TASK INPUTS:

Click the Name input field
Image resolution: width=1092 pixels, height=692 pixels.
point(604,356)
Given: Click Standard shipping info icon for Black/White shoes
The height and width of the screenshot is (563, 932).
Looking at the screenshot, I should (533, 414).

REQUIRED WORK:
Retype every line of the data, keeping each one exactly as it is.

RESPONSE:
Click the Name input field
Image resolution: width=1092 pixels, height=692 pixels.
point(604,356)
Given: Click Standard shipping info icon for Black/White shoes
The height and width of the screenshot is (563, 932).
Looking at the screenshot, I should (533, 414).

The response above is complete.